Par Andreas Kunstmann et Marianne Arens
5 août 2016

Il y a moins de deux semaines, les forces de police et de sécurité avaient été mobilisées à Munich dans un énorme exercice d’urgence semblable à un entraînement à la guerre civile après un massacre commis par un forcené de 18 ans. Cette mobilisation vient de trouver sa suite dans le déploiement massif de la police dimanche dernier dans la ville de Cologne, suite à une manifestation turque.

Sous le slogan « Oui à la démocratie, Non au coup d’état », l’Union des démocrates européens turcs (UETD), qui entretient d’étroits liens avec le parti AKP au pouvoir à Ankara, avait lancé l’appel à un grand rassemblement contre la tentative de coup d’état militaire en Turquie il y a deux semaines.

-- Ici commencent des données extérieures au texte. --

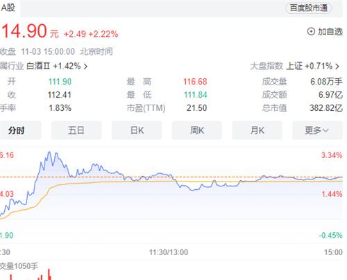Click the 总市值 value 382.82亿
This screenshot has width=347, height=280.
pyautogui.click(x=326, y=108)
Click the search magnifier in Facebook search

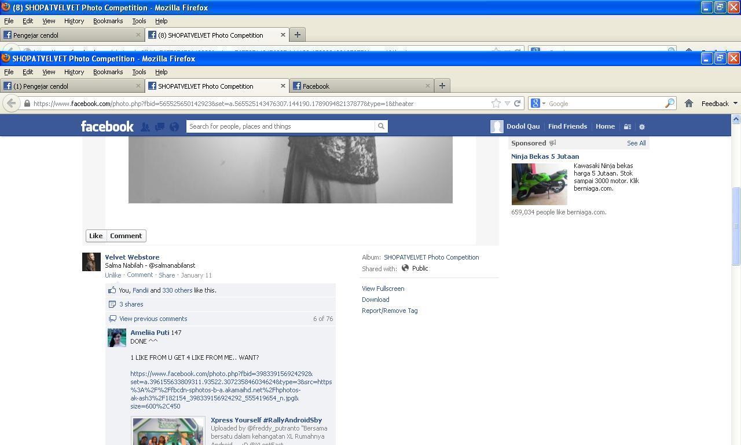[381, 126]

Le 15 juillet, lors de la tentative du coup d’état, le président de la Turquie, Recep Tayyip Erdogan, avait échappé de justesse à un assassinat. Deux-cent-soixante personnes ont été tuées lors du coup et tout indique que non seulement les États-Unis mais aussi le gouvernement allemand comptaient sur le succès de celui-ci. Depuis lors, Erdogan s’est emparé de l’occasion pour neutraliser ses adversaires au sein de l’appareil d’état et de l’armée en consolidant son pouvoir par des mesures dictatoriales.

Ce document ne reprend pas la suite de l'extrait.